Your goal => Each line containing the word "agent" must be copied from the material below.

Data excerpts =>

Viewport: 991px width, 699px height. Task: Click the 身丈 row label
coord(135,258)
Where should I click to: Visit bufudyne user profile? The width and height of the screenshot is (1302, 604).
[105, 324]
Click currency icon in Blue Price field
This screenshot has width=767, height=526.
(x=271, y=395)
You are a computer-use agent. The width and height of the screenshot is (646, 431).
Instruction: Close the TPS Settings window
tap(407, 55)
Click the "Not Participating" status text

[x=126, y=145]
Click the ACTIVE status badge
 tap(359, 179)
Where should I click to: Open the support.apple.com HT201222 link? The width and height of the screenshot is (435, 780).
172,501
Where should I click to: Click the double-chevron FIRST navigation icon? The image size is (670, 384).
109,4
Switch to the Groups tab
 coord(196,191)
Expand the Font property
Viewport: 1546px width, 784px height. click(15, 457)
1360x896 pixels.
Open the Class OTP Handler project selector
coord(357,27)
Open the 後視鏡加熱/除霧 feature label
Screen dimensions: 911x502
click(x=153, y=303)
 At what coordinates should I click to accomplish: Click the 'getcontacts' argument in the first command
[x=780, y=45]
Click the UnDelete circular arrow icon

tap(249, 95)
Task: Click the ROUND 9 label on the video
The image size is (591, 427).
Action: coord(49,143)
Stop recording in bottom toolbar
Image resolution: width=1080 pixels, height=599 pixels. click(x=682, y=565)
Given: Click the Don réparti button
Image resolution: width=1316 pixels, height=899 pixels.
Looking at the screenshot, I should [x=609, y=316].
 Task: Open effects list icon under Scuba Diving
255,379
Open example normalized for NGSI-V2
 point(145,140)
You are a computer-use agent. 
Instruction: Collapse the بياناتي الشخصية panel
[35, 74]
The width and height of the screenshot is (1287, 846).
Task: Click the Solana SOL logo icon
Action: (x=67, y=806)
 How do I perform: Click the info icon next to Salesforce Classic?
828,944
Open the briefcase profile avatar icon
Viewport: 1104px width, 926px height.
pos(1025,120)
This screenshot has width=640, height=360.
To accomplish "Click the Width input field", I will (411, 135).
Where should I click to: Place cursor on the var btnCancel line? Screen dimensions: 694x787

Result =>
You are a computer-use agent. The width and height of the screenshot is (646, 431).
You are a computer-use agent. 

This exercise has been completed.